* Short problem
Resume the George Brizan biography below, writing on from its final sentence.

George Ignatius Brizan, CMG, CBE (31 October 1942 – 18 February 2012) was a Grenadian politician who served as Prime Minister of Grenada for four months in 1995. He moved to the top post in February, upon the resignation of Nicholas Brathwaite, and remained in office until Keith Mitchell was inaugurated on 22 June.

Life and career
Following studies in Economics, History and Education, George Brizan began public service as a teacher at the venerable Grenada Boys' Secondary School (GBSS) and later as vice-principal of the Institute for Further Education (IFE), one of the predecessor institutions to the T.A. Marryshow Community College ("TAMCC").  On several occasions, Brizan was called upon by governments to serve in various capacities particularly in the areas of trade and development.  At various times in his long and illustrious career, Brizan served as a Trade Union leader, Economics, History and Education Lecturer and even a Sports Announcer/Commentator in the island's annual inter-collegiate track and field competition, popularly known as "Intercol." Brizan had the distinction of working for or consulting with every Grenada government since the late 1960s.  and when he became a consultant in the Ministry of Finance in the Keith Mitchell administration, he became and remains to this day the only former Prime Minister in the Caribbean to work for or serve in a successor government.  A prolific author, Brizan authored one of the seminal works on Grenada's history, Grenada: Island of Conflict.  Brizan was instrumental in guiding and serving as a role model for hundreds of Grenadian students over the years.  Indeed, it was not uncommon for students to declare a desire to be a "Brizan" (i.e. Economist/Historian) as their career goal.  That to this day Economics remains one of the most popular courses of study for Grenadian students is a testament to Brizan's influence.

* Entries
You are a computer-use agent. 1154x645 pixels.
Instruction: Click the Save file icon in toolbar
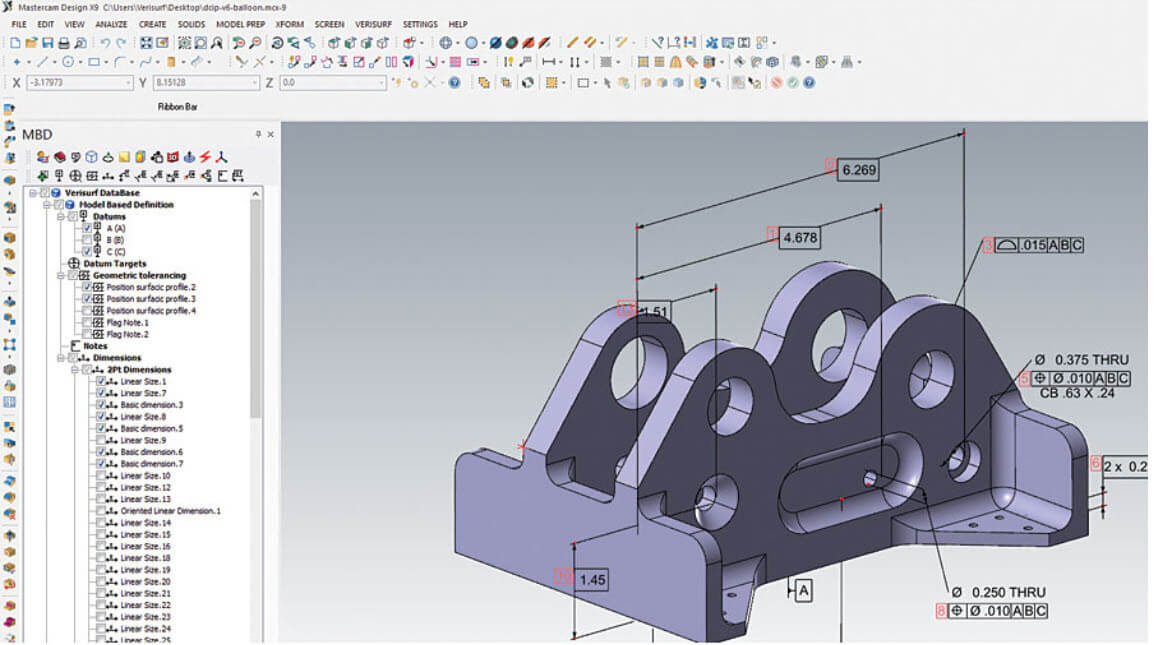point(47,43)
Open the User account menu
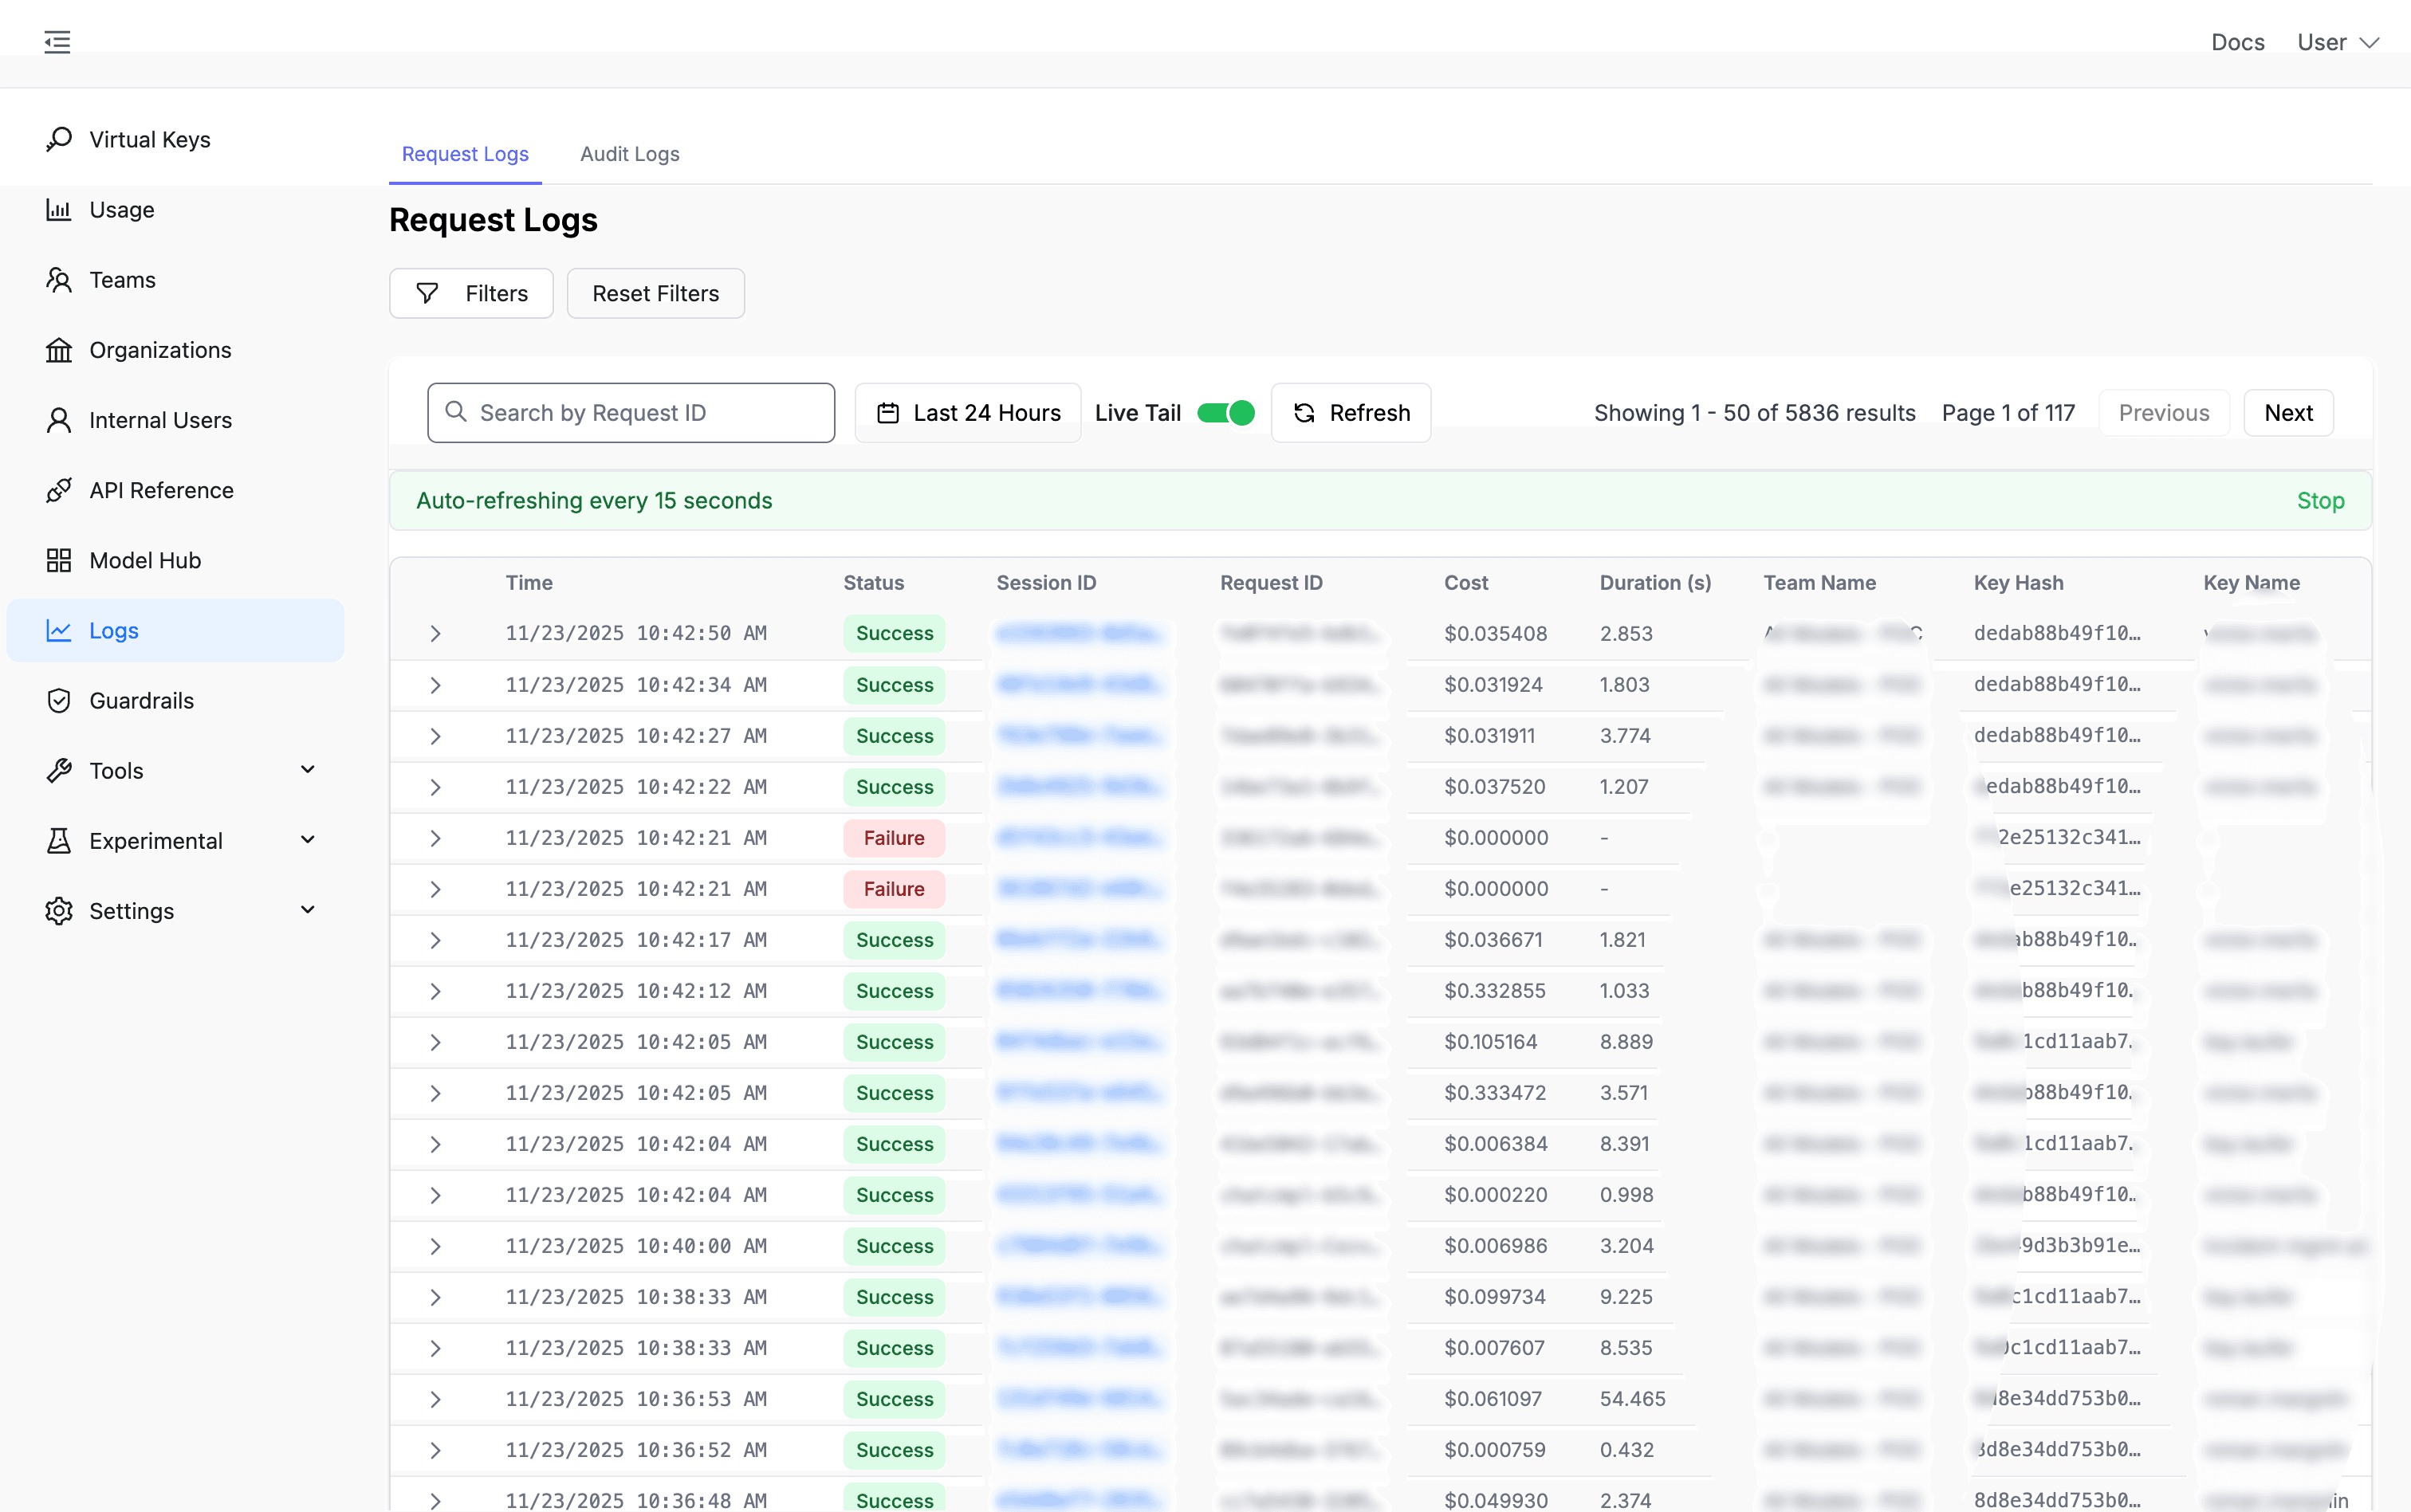The width and height of the screenshot is (2411, 1512). (2337, 42)
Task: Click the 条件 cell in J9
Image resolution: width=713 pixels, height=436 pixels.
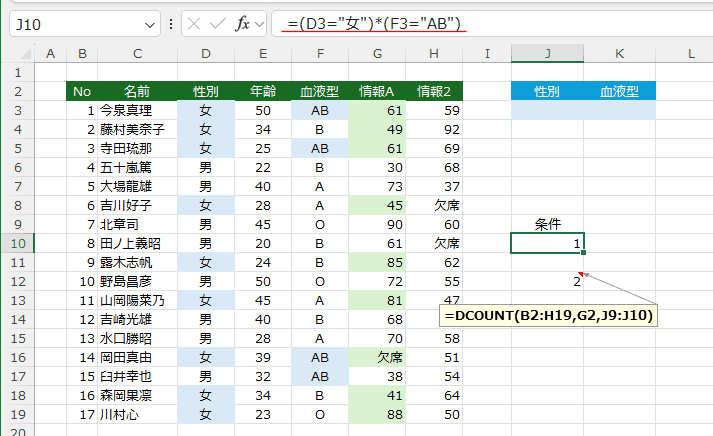Action: 547,224
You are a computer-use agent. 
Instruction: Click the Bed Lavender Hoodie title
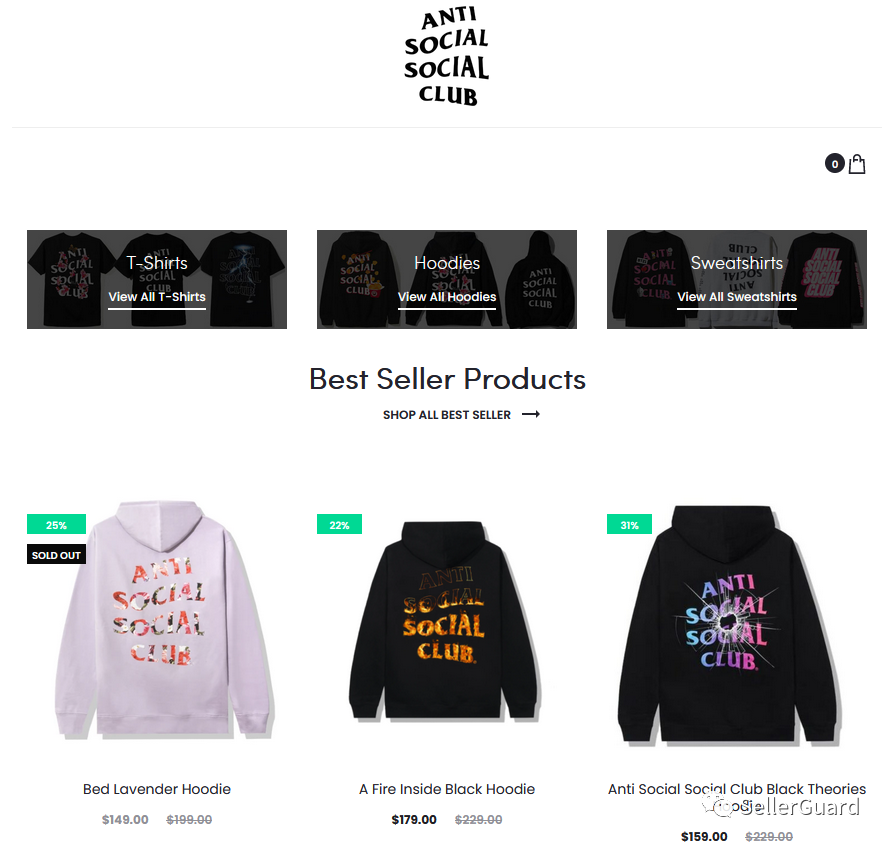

* The result
Brizan formed and led the National Democratic Party, which later merged with the Grenada National Party (led by Herbert Blaize) and the Grenada Democratic Movement (led by Dr. Francis Alexis) in August 1984 to create The New National Party (NNP). In April 1987, Brizan went into opposition and founded the National Democratic Congress (NDC). He was the Leader of the Opposition in the House of Representatives of Grenada from 1987 to 1990. He was subsequently succeeded as NDC leader by Nicholas Brathwaite. Braithwaite became Prime Minister following the NDC victory in the 1990 election, and Brizan served in Braithwaite's Cabinet as Minister of Finance before being moved to the post of Minister of Agriculture on 27 April 1992. In both of these positions, he additionally held the portfolios of Trade, Industry, Production and Energy.

After Braithwaite resigned from the party leadership in July 1994, Brizan was elected as NDC leader at a party convention on 4 September 1994. He then became Prime Minister upon Brathwaite's resignation from that position on 1 February 1995. In addition to serving as Prime Minister, he took responsibility for the portfolios of External and National Security, Home Affairs, Agriculture, and Personnel and Management.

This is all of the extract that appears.